オトガイ孔間の前方ループの前には、切歯枝がある!パノラマでは見えてなかっただけ?

解説
下顎管の中を本管後方から黄色の線でなぞっていくと(左図)、オトガイ孔間に、まるでウナギの寝床のように枝が伸びていることがわかります。
上條先生の「口腔解剖学(骨学)」を紐解くと、有歯顎時代の説明ですが前歯部の歯根へつながる神経として「切歯枝」が記載されています。太い切歯枝は、通常2番の舌側付近で開口しているそうです。
その文章から想像すると、本症例で見えているオトガイ孔間の網目模様は、抜歯後残っている「切歯枝」の残遺ではないかと考えられます。そして、著しい顎堤吸収によって一番太い切歯枝の開口部も含め歯槽頂から出ているのではないでしょうか。
■「埋入しても大丈夫?」:
さて、ここで臨床をする上で気になるのは「切歯枝が見えているのに、この部分にインプラントの埋入をしても大丈夫なのか?麻痺は起こらないのか?」といった疑問です。
十河はこう考えています。1965年ブローネマルク先生がオトガイ孔間にインプラントを埋入する手術を実際の患者さんに行って以来、世界中で何千、何万と同じ手術が行われてきたことでしょう。 しかし、オトガイ孔間では下顎管の前方ループを引っ掛けたりしない限り神経麻痺の報告は見当たりません。

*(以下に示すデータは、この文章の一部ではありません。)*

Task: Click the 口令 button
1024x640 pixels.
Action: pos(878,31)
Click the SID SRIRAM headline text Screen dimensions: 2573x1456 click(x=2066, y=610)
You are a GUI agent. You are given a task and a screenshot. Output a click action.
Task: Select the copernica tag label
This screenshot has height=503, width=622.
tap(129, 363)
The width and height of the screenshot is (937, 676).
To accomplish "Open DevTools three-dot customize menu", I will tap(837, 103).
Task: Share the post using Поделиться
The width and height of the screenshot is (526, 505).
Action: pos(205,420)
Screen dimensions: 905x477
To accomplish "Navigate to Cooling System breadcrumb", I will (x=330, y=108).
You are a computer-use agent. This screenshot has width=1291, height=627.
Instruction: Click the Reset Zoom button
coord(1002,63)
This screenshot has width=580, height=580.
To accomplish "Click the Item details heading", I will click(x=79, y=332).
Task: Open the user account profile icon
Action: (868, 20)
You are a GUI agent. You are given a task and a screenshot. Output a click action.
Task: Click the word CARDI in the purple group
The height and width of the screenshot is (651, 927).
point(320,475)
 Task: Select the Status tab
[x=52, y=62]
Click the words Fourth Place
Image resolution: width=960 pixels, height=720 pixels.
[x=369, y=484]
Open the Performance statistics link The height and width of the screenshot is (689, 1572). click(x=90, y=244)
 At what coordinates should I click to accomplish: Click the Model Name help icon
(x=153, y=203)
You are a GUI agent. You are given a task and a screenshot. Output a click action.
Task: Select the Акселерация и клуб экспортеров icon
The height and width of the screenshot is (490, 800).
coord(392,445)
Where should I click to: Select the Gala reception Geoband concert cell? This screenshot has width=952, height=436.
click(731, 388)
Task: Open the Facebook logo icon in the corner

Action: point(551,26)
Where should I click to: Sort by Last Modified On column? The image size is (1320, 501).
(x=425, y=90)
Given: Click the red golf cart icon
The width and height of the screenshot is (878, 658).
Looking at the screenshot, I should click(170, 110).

切歯枝は昔から存在しているはずです。しかし、パノラマは厚みのある断層像であり、かつ正中部では脊椎の障害陰影があるためにこれまで切歯枝の残遺が読影ができなかった可能性があります。 ところが近年、インプラントの術前にCT撮影をルーティーンに行う時代になって、「突然、CTのMPR像で切歯枝が見え出しただけではないか?」というのが十河の仮説です。
したがって、オトガイ孔の前方ループの前面壁から2mm以上インプラントの外形を離せば、切歯枝を貫いてインプラントが埋入されても「下顎管麻痺は起こらないのではないか」と思っています。